Objective: Update the entries below by putting "Point out the position of" in place of each "Identify the location of", and leave every other part of every entry unchanged.

Task inputs:
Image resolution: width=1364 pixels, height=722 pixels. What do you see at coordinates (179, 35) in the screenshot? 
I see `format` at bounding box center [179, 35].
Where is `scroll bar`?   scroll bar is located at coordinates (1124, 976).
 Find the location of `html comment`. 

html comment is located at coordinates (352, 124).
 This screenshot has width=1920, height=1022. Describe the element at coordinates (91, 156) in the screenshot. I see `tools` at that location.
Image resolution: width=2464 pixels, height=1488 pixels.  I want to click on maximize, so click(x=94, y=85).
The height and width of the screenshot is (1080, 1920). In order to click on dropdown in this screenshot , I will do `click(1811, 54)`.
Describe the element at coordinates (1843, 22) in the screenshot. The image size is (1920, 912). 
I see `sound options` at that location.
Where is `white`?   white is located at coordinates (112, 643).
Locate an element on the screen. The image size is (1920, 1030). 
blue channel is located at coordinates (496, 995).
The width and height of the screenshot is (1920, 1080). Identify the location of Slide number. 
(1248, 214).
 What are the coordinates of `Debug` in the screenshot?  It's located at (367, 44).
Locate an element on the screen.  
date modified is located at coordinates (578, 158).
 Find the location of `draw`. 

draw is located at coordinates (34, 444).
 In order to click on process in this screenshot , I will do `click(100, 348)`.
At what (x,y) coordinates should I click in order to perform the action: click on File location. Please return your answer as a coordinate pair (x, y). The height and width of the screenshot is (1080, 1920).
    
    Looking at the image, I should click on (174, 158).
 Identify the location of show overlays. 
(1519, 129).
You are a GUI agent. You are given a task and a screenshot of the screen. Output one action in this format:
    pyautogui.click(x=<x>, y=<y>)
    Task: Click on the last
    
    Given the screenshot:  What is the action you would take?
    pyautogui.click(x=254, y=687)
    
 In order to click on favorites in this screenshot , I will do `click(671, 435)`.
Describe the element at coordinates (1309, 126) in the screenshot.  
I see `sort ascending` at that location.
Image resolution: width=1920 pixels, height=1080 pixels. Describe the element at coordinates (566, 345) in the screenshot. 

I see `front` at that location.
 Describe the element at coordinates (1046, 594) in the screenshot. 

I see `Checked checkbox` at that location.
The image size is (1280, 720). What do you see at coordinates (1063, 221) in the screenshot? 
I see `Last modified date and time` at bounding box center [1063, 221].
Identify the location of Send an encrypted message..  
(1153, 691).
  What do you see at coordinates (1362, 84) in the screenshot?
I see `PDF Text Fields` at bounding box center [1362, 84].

The completed task:
Image resolution: width=1364 pixels, height=722 pixels. What do you see at coordinates (179, 35) in the screenshot? 
I see `format` at bounding box center [179, 35].
Where is `scroll bar`?   scroll bar is located at coordinates (1124, 976).
 Find the location of `html comment`. 

html comment is located at coordinates (352, 124).
 This screenshot has width=1920, height=1022. Describe the element at coordinates (91, 156) in the screenshot. I see `tools` at that location.
Image resolution: width=2464 pixels, height=1488 pixels.  I want to click on maximize, so click(x=94, y=85).
The height and width of the screenshot is (1080, 1920). In order to click on dropdown in this screenshot , I will do `click(1811, 54)`.
Describe the element at coordinates (1843, 22) in the screenshot. The image size is (1920, 912). 
I see `sound options` at that location.
Where is `white`?   white is located at coordinates (112, 643).
Locate an element on the screen. The image size is (1920, 1030). 
blue channel is located at coordinates (496, 995).
The width and height of the screenshot is (1920, 1080). Point out the position of Slide number. 
(1248, 214).
 What are the coordinates of `Debug` in the screenshot?  It's located at (367, 44).
Locate an element on the screen.  
date modified is located at coordinates (578, 158).
 Find the location of `draw`. 

draw is located at coordinates (34, 444).
 In order to click on process in this screenshot , I will do `click(100, 348)`.
At what (x,y) coordinates should I click in order to perform the action: click on File location. Please return your answer as a coordinate pair (x, y). The height and width of the screenshot is (1080, 1920).
    
    Looking at the image, I should click on (174, 158).
 Point out the position of show overlays. 
(1519, 129).
You are a GUI agent. You are given a task and a screenshot of the screen. Output one action in this format:
    pyautogui.click(x=<x>, y=<y>)
    Task: Click on the last
    
    Given the screenshot:  What is the action you would take?
    pyautogui.click(x=254, y=687)
    
 In order to click on favorites in this screenshot , I will do `click(671, 435)`.
Describe the element at coordinates (1309, 126) in the screenshot.  
I see `sort ascending` at that location.
Image resolution: width=1920 pixels, height=1080 pixels. Describe the element at coordinates (566, 345) in the screenshot. 

I see `front` at that location.
 Describe the element at coordinates (1046, 594) in the screenshot. 

I see `Checked checkbox` at that location.
The image size is (1280, 720). What do you see at coordinates (1063, 221) in the screenshot? 
I see `Last modified date and time` at bounding box center [1063, 221].
Point out the position of Send an encrypted message..  
(1153, 691).
  What do you see at coordinates (1362, 84) in the screenshot?
I see `PDF Text Fields` at bounding box center [1362, 84].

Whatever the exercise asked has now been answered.